Chechnya’s president has once again denied accusations of anti-gay persecution by official authorities in the Russian republic, claiming that gay men do not even exist there.
Rejecting allegations that gay men have been detained, tortured and killed in the region, the region’s Kremlin-backed leader, Ramzan Kadyrov, said: “We don’t have those kinds of people here”.
The Russian newspaper which reported the claims in April says it believes at least 26 men have died in the crackdown, while horrific witness testimonies have told of families being summoned to kill their own gay relatives by Chechen authorities in a spate of state-backed ‘honour’ killings.
In an interview with David Scott from HBO’s Real Sports, Kadyrov dismissed “nonsense”.
He said: “We don’t have any gays. If there are any, take them to Canada”.
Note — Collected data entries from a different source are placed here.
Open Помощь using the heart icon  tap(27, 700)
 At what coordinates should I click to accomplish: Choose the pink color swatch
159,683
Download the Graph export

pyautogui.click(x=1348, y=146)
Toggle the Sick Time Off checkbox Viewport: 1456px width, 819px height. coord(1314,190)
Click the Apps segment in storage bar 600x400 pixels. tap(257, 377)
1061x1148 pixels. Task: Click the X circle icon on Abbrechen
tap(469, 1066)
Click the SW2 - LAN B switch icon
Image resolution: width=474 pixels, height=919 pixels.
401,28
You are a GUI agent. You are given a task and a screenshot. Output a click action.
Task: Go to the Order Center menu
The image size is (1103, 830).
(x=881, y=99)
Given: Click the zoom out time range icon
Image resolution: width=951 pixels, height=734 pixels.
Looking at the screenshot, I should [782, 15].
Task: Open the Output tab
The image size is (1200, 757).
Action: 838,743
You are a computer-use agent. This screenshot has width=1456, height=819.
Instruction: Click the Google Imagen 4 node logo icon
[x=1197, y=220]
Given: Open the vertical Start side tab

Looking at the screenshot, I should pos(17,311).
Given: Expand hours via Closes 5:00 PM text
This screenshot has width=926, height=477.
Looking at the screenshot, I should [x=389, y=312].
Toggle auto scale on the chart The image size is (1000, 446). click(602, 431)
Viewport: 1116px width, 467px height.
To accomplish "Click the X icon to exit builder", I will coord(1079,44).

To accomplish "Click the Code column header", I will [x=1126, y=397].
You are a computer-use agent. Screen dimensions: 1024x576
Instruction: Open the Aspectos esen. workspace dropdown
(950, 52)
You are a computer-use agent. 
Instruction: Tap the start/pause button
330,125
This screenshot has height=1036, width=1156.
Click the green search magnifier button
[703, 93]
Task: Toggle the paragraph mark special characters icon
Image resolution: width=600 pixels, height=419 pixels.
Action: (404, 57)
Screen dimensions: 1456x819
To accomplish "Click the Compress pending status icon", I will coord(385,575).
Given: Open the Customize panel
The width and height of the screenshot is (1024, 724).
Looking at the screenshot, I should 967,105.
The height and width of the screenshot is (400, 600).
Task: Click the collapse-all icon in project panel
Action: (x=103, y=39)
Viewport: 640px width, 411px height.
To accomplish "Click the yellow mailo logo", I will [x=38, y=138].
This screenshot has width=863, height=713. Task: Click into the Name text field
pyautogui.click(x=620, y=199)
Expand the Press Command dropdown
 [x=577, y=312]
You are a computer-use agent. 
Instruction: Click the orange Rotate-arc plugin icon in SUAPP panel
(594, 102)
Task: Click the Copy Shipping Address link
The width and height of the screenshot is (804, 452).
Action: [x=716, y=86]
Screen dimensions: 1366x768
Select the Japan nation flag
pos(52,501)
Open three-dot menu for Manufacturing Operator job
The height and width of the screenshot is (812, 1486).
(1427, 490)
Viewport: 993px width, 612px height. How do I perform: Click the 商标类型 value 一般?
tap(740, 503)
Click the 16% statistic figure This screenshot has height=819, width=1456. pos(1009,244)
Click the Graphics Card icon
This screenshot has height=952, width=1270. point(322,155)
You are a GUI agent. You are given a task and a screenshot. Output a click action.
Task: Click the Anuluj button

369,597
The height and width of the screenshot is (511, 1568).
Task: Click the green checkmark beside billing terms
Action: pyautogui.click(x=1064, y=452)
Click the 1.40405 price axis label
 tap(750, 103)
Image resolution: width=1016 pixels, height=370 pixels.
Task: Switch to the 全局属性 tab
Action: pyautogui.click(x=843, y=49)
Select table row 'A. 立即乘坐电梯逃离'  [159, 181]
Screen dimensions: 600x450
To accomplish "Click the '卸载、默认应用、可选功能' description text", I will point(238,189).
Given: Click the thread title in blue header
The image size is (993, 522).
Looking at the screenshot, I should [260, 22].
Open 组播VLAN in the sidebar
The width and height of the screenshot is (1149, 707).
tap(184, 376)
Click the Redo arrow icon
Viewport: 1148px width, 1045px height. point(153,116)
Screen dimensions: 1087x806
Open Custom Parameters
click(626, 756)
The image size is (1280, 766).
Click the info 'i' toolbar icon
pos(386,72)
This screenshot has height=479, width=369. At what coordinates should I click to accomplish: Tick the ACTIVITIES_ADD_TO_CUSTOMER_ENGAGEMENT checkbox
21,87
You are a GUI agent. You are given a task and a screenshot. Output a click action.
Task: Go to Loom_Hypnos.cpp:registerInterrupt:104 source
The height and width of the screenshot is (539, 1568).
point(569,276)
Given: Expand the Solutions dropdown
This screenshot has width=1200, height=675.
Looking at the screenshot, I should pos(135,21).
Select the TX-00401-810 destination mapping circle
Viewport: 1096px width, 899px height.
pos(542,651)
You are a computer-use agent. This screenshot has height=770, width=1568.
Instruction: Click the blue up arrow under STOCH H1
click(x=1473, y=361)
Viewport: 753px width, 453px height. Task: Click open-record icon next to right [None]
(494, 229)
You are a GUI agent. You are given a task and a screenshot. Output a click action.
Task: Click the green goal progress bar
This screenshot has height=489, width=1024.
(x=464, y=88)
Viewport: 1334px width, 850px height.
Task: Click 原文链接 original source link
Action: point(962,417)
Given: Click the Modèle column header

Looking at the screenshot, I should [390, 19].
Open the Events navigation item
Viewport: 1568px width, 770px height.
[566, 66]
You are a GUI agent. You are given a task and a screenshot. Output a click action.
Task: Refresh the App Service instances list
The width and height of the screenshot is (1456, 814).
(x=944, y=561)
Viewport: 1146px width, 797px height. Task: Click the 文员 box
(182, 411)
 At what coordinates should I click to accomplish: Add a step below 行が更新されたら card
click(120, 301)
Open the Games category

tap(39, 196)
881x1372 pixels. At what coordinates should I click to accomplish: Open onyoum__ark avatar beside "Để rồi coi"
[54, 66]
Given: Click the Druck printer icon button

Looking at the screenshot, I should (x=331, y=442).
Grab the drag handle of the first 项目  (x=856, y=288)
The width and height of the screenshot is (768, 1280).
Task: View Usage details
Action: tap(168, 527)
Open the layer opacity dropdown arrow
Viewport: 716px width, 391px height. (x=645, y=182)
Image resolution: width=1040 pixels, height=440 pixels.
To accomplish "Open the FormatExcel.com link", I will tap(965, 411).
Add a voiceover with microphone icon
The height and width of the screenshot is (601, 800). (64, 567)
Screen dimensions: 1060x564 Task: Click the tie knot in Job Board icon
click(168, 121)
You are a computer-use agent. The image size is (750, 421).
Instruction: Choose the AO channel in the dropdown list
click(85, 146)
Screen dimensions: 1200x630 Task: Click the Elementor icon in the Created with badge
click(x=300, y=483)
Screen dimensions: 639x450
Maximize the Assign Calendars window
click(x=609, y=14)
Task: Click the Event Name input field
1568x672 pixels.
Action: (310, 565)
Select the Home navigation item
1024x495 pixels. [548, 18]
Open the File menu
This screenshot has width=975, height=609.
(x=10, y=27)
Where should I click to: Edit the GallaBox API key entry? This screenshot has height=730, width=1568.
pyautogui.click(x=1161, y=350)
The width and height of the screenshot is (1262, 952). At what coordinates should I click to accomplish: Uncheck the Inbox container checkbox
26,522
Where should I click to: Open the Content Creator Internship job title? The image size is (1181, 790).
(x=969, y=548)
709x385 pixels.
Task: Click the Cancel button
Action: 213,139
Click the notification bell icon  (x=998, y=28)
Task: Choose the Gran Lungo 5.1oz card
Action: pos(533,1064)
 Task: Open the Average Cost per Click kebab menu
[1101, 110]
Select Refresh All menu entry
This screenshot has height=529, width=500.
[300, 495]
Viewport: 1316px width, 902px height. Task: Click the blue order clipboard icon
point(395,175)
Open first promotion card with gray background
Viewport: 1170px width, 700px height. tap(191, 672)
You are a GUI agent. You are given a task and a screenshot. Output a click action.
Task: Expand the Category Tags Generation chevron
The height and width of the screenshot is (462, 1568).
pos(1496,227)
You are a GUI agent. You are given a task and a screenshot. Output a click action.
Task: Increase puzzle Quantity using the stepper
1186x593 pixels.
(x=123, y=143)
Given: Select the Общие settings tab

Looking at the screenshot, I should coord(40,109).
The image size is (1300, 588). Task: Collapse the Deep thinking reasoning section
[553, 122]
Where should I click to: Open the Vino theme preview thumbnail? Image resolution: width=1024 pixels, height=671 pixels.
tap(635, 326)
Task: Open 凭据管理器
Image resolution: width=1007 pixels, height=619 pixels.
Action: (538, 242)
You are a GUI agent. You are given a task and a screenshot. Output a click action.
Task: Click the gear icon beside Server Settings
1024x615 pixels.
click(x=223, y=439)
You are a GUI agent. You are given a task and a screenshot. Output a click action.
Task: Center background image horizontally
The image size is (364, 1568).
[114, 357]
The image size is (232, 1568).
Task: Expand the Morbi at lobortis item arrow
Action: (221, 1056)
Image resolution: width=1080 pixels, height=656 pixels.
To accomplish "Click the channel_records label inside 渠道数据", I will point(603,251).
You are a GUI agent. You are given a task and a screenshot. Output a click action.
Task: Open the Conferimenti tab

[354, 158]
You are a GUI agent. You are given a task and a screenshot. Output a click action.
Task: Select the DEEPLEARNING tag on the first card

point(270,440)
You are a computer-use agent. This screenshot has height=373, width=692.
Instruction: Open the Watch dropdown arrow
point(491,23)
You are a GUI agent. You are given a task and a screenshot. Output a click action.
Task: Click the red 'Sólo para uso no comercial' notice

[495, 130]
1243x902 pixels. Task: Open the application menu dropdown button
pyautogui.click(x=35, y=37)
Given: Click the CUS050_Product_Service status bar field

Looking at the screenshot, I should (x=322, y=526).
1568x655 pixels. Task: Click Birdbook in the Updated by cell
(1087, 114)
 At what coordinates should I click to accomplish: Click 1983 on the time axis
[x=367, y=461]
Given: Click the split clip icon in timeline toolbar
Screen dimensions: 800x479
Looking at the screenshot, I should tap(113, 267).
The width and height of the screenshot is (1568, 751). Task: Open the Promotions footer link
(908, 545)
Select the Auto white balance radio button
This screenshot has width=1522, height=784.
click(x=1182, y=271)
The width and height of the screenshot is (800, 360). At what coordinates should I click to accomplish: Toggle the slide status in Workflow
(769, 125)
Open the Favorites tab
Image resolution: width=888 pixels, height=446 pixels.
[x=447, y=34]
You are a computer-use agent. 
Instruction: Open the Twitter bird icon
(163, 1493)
The Chechen leader, whose government has long been accused of human rights abuses, described those making the allegations as “devils”.
“They are for sale. They are not people,” he said. “God damn them for what they are accusing us of. They will have to answer to the Almighty for this.”
Reports of abuse against gay men in Chechnya have been widely condemned by governments across the world including Britain, France, Canada and Germany.
Russian President Vladimir Putin launched an investigation into the claims in response to the international outcry, but it was swiftly ended after investigators claimed they could find no evidence of “victims of persecution, threats or violence.”